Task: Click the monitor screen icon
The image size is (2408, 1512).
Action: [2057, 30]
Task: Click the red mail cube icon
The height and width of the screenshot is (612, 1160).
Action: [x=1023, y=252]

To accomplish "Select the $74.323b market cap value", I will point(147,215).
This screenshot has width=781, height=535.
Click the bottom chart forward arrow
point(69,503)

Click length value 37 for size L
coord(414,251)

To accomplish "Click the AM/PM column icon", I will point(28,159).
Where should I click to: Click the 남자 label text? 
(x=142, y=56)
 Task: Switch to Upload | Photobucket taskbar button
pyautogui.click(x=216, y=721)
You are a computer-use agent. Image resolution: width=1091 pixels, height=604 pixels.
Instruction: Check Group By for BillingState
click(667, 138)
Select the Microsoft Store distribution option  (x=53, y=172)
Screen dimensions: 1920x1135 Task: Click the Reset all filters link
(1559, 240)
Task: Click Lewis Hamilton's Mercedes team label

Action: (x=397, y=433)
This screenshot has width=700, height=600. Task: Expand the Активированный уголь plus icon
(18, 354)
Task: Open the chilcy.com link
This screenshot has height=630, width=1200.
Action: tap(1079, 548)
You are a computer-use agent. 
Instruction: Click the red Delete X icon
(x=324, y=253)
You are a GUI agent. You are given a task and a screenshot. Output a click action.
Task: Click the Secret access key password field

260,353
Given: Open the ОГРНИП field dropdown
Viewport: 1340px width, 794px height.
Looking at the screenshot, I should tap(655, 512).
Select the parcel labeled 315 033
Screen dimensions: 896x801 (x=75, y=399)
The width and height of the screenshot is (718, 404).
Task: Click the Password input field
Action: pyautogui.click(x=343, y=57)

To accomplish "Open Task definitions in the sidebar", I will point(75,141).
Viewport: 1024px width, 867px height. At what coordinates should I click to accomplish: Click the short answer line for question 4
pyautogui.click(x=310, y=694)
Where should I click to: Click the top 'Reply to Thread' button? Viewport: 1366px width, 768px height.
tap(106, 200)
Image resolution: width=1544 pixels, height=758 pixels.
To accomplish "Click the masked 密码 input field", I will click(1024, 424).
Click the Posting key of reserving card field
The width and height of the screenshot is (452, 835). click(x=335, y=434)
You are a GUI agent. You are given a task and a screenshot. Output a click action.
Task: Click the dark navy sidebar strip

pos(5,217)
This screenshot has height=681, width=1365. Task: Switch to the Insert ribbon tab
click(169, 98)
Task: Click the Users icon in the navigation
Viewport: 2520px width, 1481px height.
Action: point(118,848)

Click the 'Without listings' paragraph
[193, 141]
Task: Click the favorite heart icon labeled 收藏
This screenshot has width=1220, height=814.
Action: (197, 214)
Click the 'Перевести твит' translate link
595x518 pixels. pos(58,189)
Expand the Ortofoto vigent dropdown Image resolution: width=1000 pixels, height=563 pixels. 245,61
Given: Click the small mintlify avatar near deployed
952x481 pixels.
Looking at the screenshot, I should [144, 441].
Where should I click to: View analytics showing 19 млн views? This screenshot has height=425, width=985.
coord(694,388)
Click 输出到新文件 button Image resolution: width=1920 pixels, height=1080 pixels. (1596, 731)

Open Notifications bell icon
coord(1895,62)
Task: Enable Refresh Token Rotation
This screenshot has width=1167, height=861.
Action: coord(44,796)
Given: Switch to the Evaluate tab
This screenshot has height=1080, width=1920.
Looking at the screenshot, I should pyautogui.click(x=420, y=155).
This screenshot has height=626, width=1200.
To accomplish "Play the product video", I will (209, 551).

——————

▶ **Goal of the exercise**
Render every line of all the items above as a JSON list of strings, with one string per line and blank lines omitted.

▶ **Result**
[
  "Task: Click the monitor screen icon",
  "The image size is (2408, 1512).",
  "Action: [2057, 30]",
  "Task: Click the red mail cube icon",
  "The height and width of the screenshot is (612, 1160).",
  "Action: [x=1023, y=252]",
  "To accomplish \"Select the $74.323b market cap value\", I will point(147,215).",
  "This screenshot has width=781, height=535.",
  "Click the bottom chart forward arrow",
  "point(69,503)",
  "Click length value 37 for size L",
  "coord(414,251)",
  "To accomplish \"Click the AM/PM column icon\", I will point(28,159).",
  "Where should I click to: Click the 남자 label text? ",
  "(x=142, y=56)",
  " Task: Switch to Upload | Photobucket taskbar button",
  "pyautogui.click(x=216, y=721)",
  "You are a computer-use agent. Image resolution: width=1091 pixels, height=604 pixels.",
  "Instruction: Check Group By for BillingState",
  "click(667, 138)",
  "Select the Microsoft Store distribution option  (x=53, y=172)",
  "Screen dimensions: 1920x1135 Task: Click the Reset all filters link",
  "(1559, 240)",
  "Task: Click Lewis Hamilton's Mercedes team label",
  "Action: (x=397, y=433)",
  "This screenshot has width=700, height=600. Task: Expand the Активированный уголь plus icon",
  "(18, 354)",
  "Task: Open the chilcy.com link",
  "This screenshot has height=630, width=1200.",
  "Action: tap(1079, 548)",
  "You are a computer-use agent. ",
  "Instruction: Click the red Delete X icon",
  "(x=324, y=253)",
  "You are a GUI agent. You are given a task and a screenshot. Output a click action.",
  "Task: Click the Secret access key password field",
  "260,353",
  "Given: Open the ОГРНИП field dropdown",
  "Viewport: 1340px width, 794px height.",
  "Looking at the screenshot, I should tap(655, 512).",
  "Select the parcel labeled 315 033",
  "Screen dimensions: 896x801 (x=75, y=399)",
  "The width and height of the screenshot is (718, 404).",
  "Task: Click the Password input field",
  "Action: pyautogui.click(x=343, y=57)",
  "To accomplish \"Open Task definitions in the sidebar\", I will point(75,141).",
  "Viewport: 1024px width, 867px height. At what coordinates should I click to accomplish: Click the short answer line for question 4",
  "pyautogui.click(x=310, y=694)",
  "Where should I click to: Click the top 'Reply to Thread' button? Viewport: 1366px width, 768px height.",
  "tap(106, 200)",
  "Image resolution: width=1544 pixels, height=758 pixels.",
  "To accomplish \"Click the masked 密码 input field\", I will click(1024, 424).",
  "Click the Posting key of reserving card field",
  "The width and height of the screenshot is (452, 835). click(x=335, y=434)",
  "You are a GUI agent. You are given a task and a screenshot. Output a click action.",
  "Task: Click the dark navy sidebar strip",
  "pos(5,217)",
  "This screenshot has height=681, width=1365. Task: Switch to the Insert ribbon tab",
  "click(169, 98)",
  "Task: Click the Users icon in the navigation",
  "Viewport: 2520px width, 1481px height.",
  "Action: point(118,848)",
  "Click the 'Without listings' paragraph",
  "[193, 141]",
  "Task: Click the favorite heart icon labeled 收藏",
  "This screenshot has width=1220, height=814.",
  "Action: (197, 214)",
  "Click the 'Перевести твит' translate link",
  "595x518 pixels. pos(58,189)",
  "Expand the Ortofoto vigent dropdown Image resolution: width=1000 pixels, height=563 pixels. 245,61",
  "Given: Click the small mintlify avatar near deployed",
  "952x481 pixels.",
  "Looking at the screenshot, I should [144, 441].",
  "Where should I click to: View analytics showing 19 млн views? This screenshot has height=425, width=985.",
  "coord(694,388)",
  "Click 输出到新文件 button Image resolution: width=1920 pixels, height=1080 pixels. (1596, 731)",
  "Open Notifications bell icon",
  "coord(1895,62)",
  "Task: Enable Refresh Token Rotation",
  "This screenshot has width=1167, height=861.",
  "Action: coord(44,796)",
  "Given: Switch to the Evaluate tab",
  "This screenshot has height=1080, width=1920.",
  "Looking at the screenshot, I should pyautogui.click(x=420, y=155).",
  "This screenshot has height=626, width=1200.",
  "To accomplish \"Play the product video\", I will (209, 551)."
]